> **What the exercise asks**: Return the data below unchanged. Drop any pictures.

> **Extracted records**:

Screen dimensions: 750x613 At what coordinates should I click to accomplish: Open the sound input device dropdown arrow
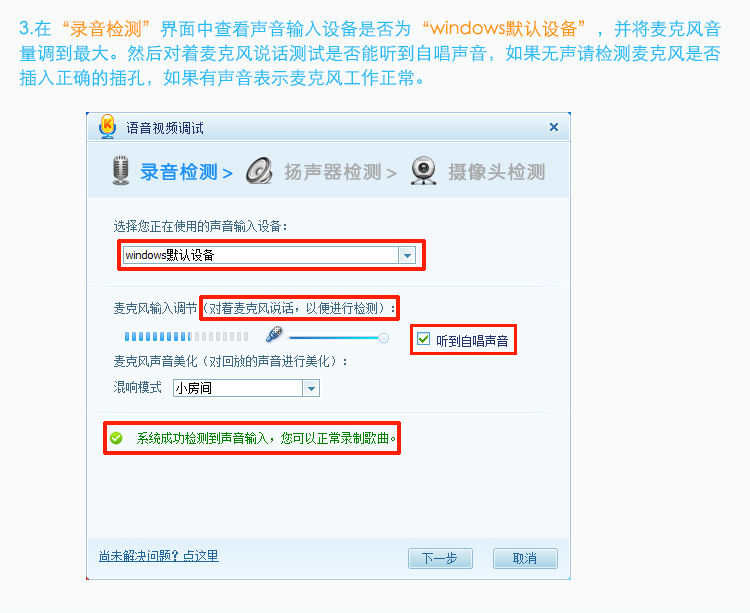(407, 255)
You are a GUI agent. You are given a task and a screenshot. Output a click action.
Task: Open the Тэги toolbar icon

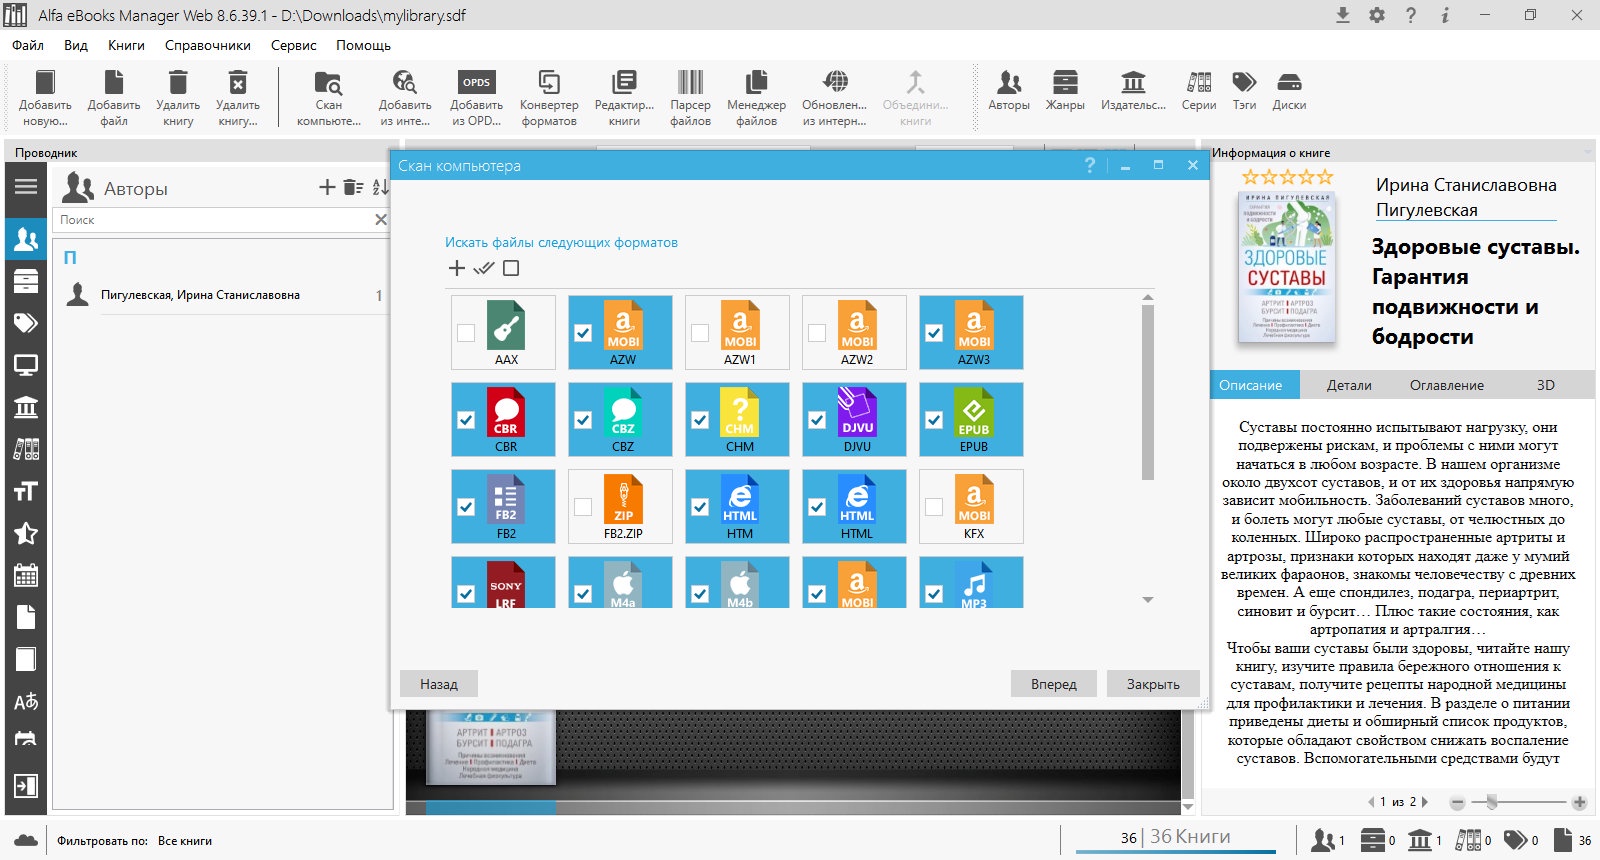point(1244,90)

> **Solution for this exercise**:
Screen dimensions: 750x613 At what coordinates should I click to accomplish: Open the sound input device dropdown arrow
(407, 255)
You are a GUI agent. You are given a task and a screenshot. Output a click action.
Task: Open the Тэги toolbar icon

point(1244,90)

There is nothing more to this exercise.